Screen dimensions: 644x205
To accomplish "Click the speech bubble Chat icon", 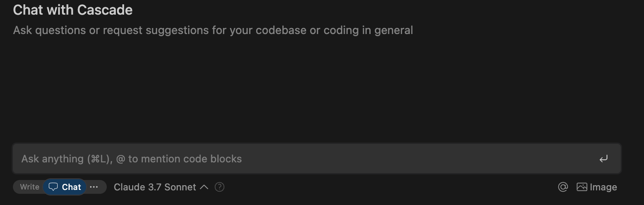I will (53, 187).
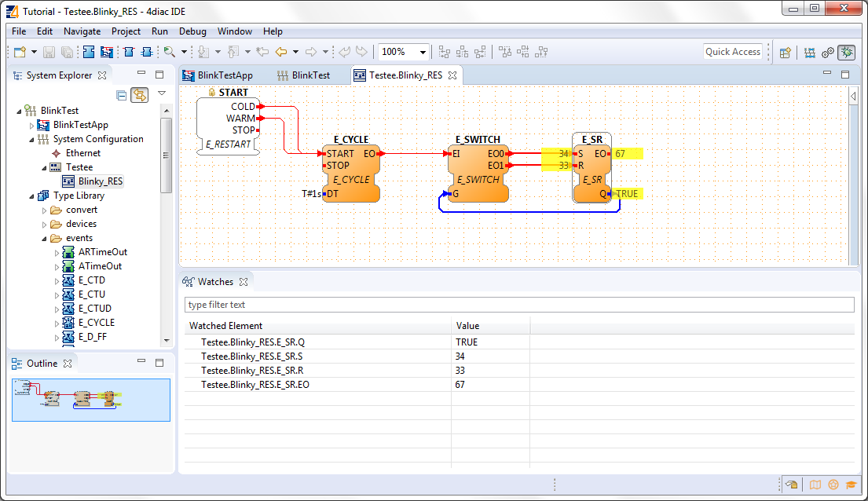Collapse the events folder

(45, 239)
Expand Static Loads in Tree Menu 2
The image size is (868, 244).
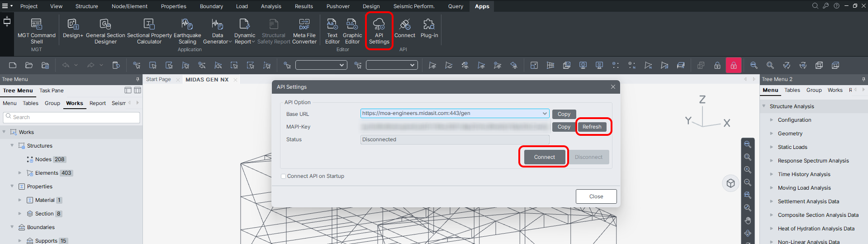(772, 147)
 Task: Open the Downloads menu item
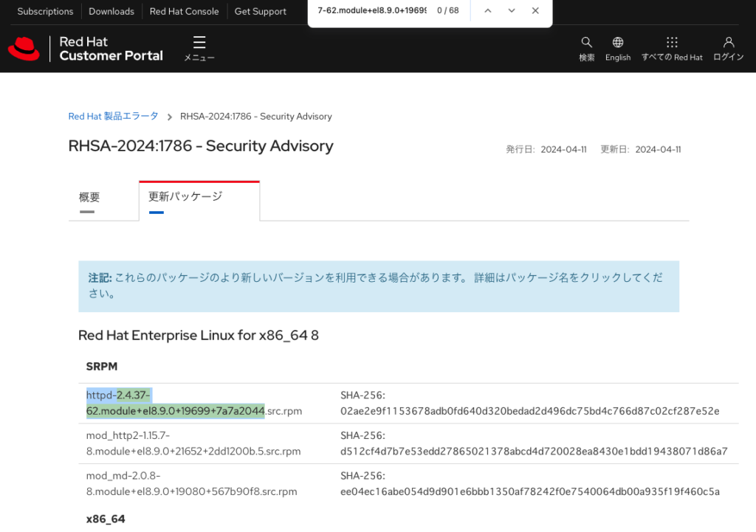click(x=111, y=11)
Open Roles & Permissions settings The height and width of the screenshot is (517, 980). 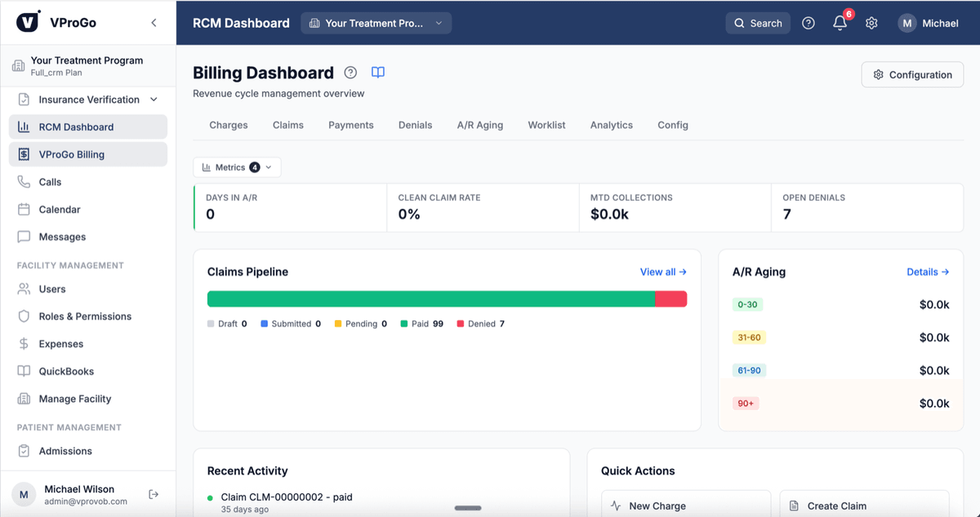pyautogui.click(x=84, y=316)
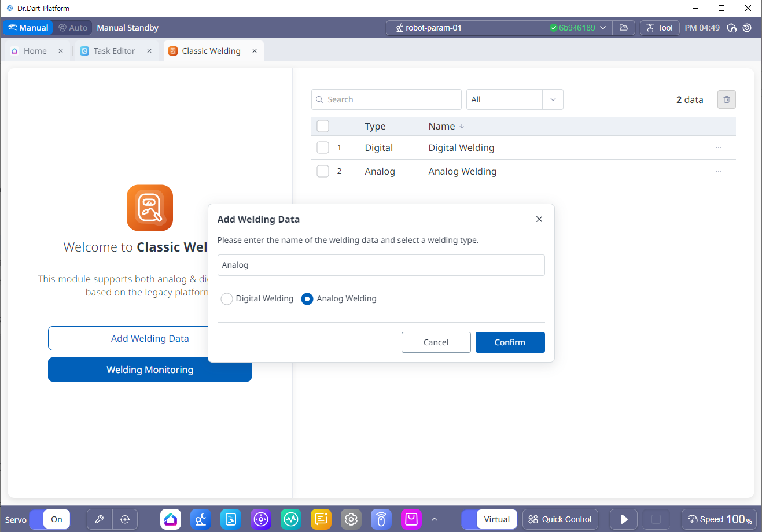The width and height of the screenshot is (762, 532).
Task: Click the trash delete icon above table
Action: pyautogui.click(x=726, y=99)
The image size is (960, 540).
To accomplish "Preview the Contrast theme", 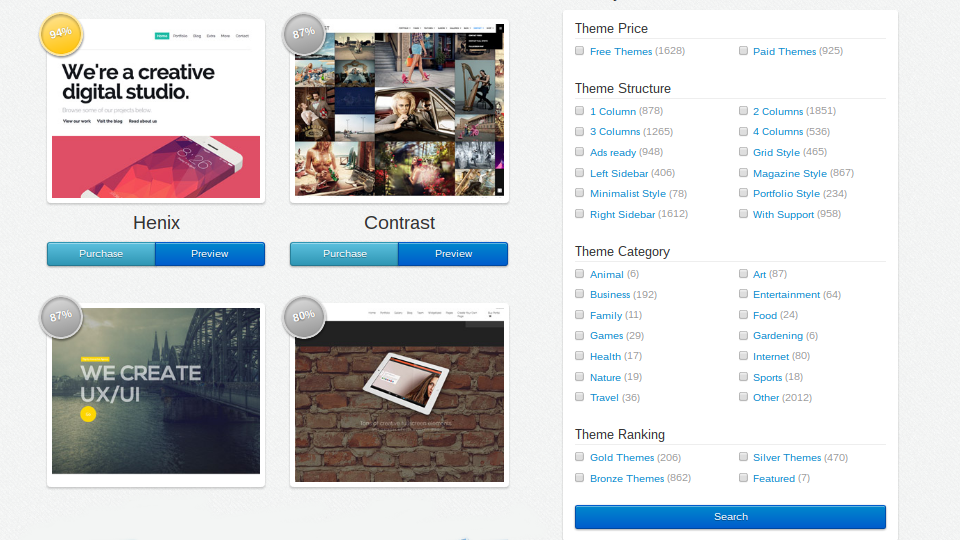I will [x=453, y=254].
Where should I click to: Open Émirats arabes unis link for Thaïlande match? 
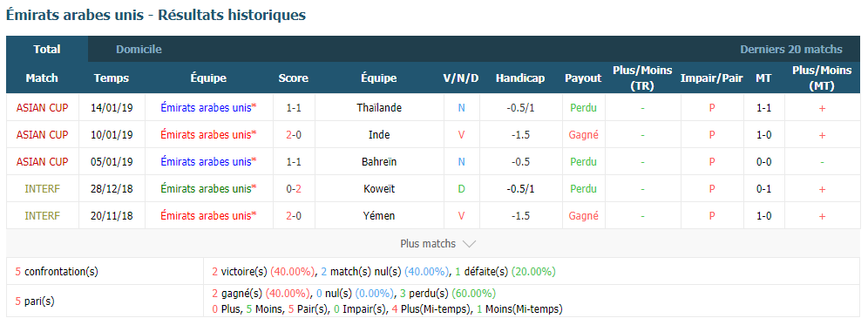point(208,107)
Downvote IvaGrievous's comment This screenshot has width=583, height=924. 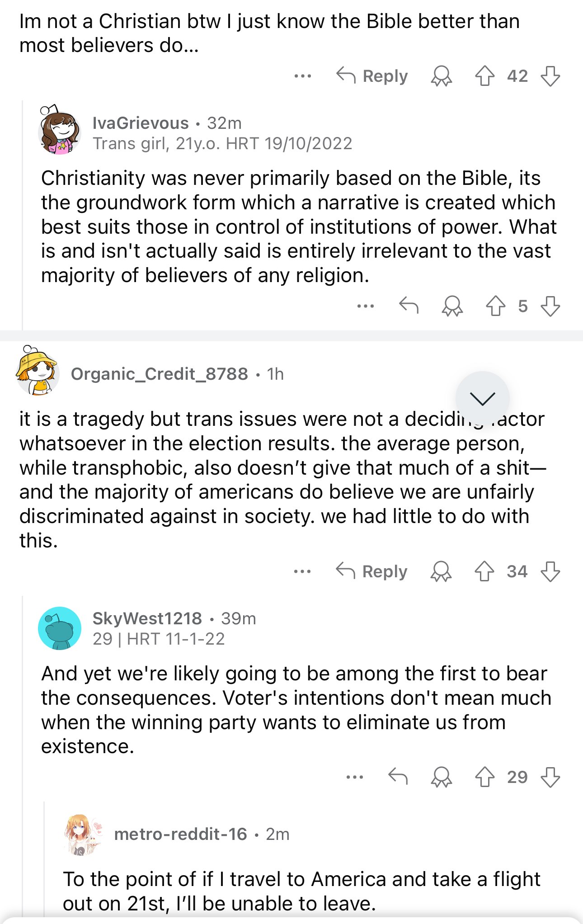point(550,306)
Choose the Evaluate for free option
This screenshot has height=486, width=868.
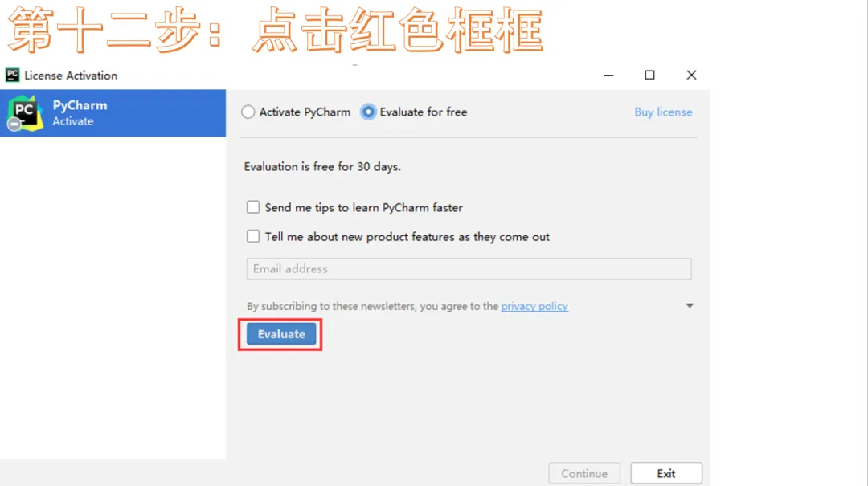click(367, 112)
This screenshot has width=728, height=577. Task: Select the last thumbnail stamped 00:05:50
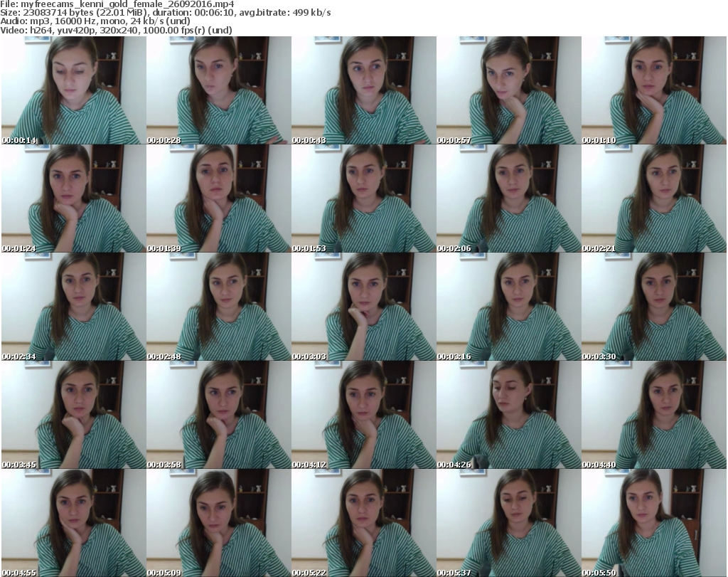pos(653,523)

....................

From the line containing "Choose the Evaluate for free option" to the final line above, both included, transcribe every line exactly and leave all pictures out.

Choose the Evaluate for free option
This screenshot has height=486, width=868.
click(367, 112)
This screenshot has width=728, height=577. Task: Select the last thumbnail stamped 00:05:50
pos(653,523)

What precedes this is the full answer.